Response to Antibiotic Treatment of Bacterial Vaginosis Predicts the Effectiveness of LACTIN-V (Lactobacillus crispatus CTV-05) in the Prevention of Recurrent Disease
05/2024
Journal Article
Authors:
Hemmerling, A.;
Wierzbicki, M. R.;
Armstrong, E.;
Cohen, C. R.
Volume:
51
Pagination:
437-440
Issue:
6
Journal:
Sex Transm Dis
PMID:
38733973
URL:
https://www.ncbi.nlm.nih.gov/pubmed/38733973
DOI:
10.1097/OLQ.0000000000001962
Keywords:
Humans Female *Vaginosis, Bacterial/drug therapy/prevention & control/microbiology *Metronidazole/administration & dosage *Anti-Bacterial Agents/administration & dosage/therapeutic use Adult *Lactobacillus crispatus/physiology
*Probiotics/administration & dosage Treatment Outcome Recurrence Secondary Prevention Administration, Intravaginal Young Adult Vagina/microbiology Double-Blind Method
Abstract:
OBJECTIVES: Live biotherapeutic products (LBPs) containing vaginal Lactobacillus crispatus are promising adjuvant treatments to prevent recurrent bacterial vaginosis (BV) but may depend on the success of initial antibiotic treatment.
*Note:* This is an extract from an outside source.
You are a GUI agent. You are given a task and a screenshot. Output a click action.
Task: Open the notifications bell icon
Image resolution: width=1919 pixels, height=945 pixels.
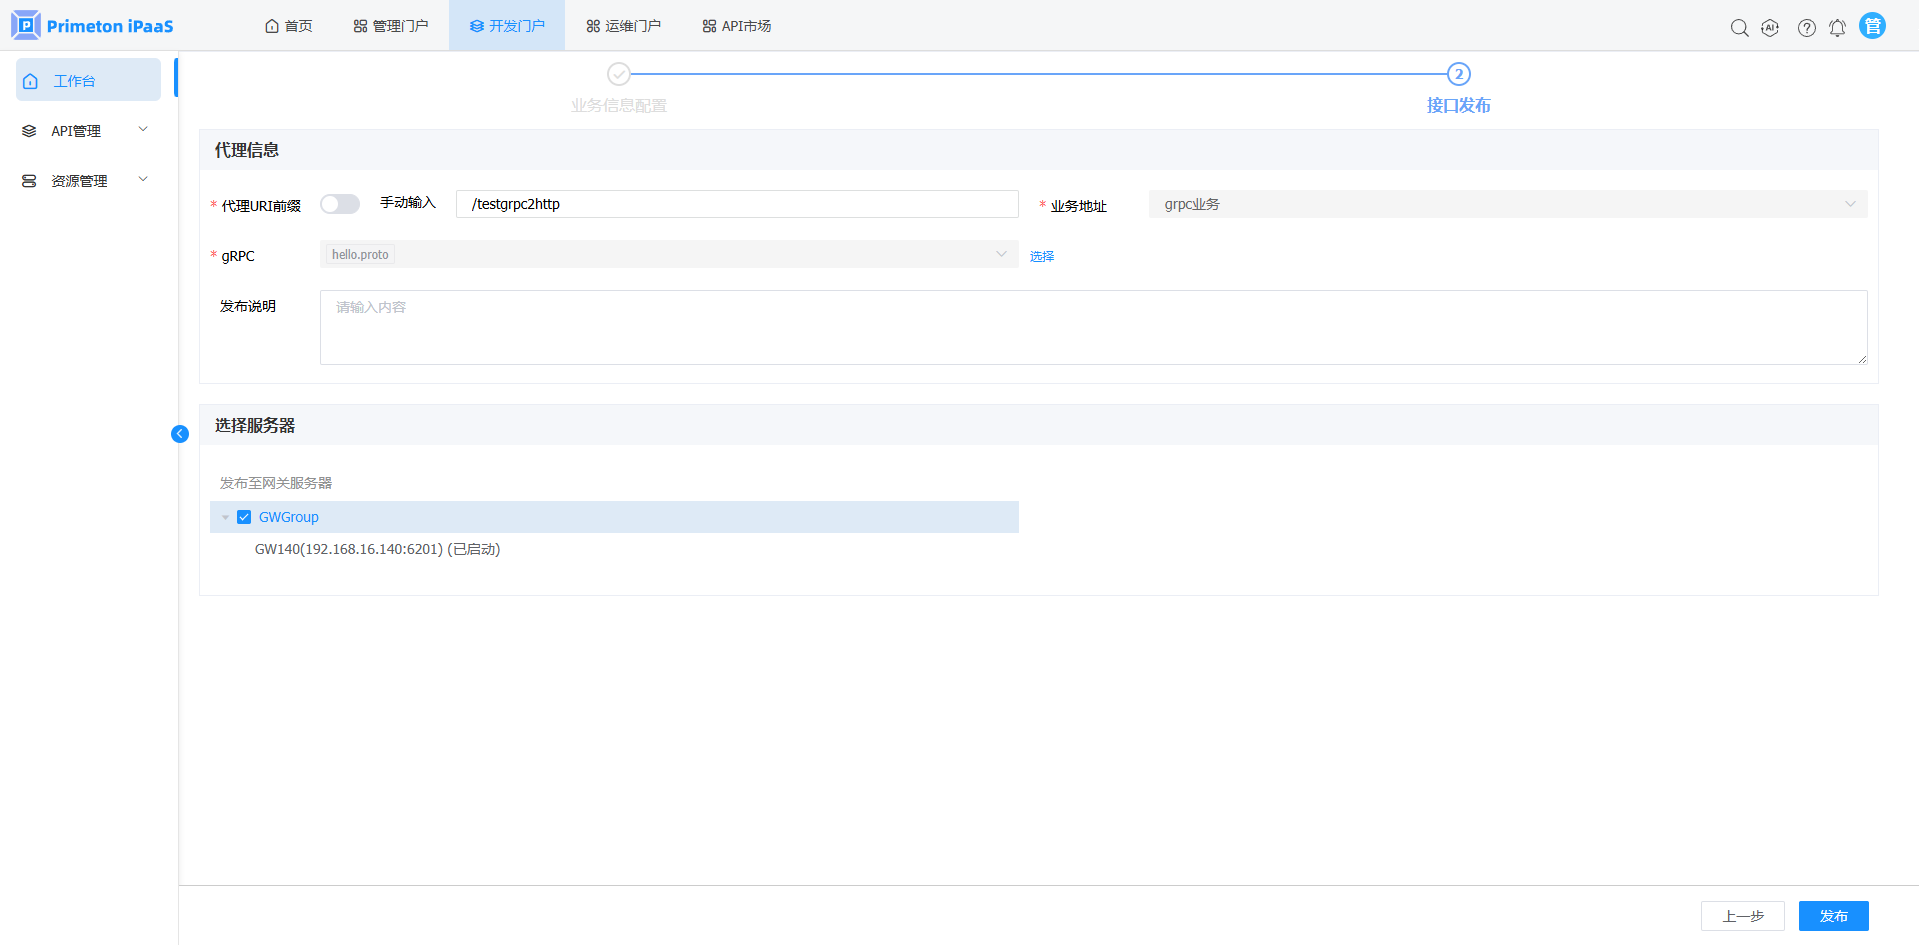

METHODS: A post hoc analysis of data collected during the phase 2b LACTIN-V randomized control trial (L. crispatus CTV-05) explored the impact of clinical BV cure defined as Amsel criteria 0 of 3 (excluding pH, per 2019 Food and Drug Administration guidance) 2 days after completion of treatment with vaginal metronidazole gel on the effectiveness of an 11-week LACTIN-V dosing regimen to prevent BV recurrence by 12 and 24 weeks. RESULTS: At enrollment, 88% of participants had achieved postantibiotic clinical BV cure. The effect of LACTIN-V on BV recurrence compared with placebo differed by initial clinical BV cure status. The LACTIN-V to placebo risk ratio of BV recurrence by 12 weeks was 0.56 (95% confidence interval, 0.35-0.77) among participants with initial clinical BV cure after metronidazole treatment and 1.34 (95% confidence interval, 0.47-2.23) among participants without postantibiotic clinical BV cure. Among women receiving LACTIN-V, those who had achieved postantibiotic clinical BV cure at enrollment reached higher levels of detectable L. crispatus CTV-05 compared with women failing to achieve postantibiotic clinical BV cure. CONCLUSIONS: LACTIN-V seems to only decrease BV recurrence in women with clinical cure of BV after initial antibiotic treatment. Future trials of LBPs should consider limiting enrollment to these women.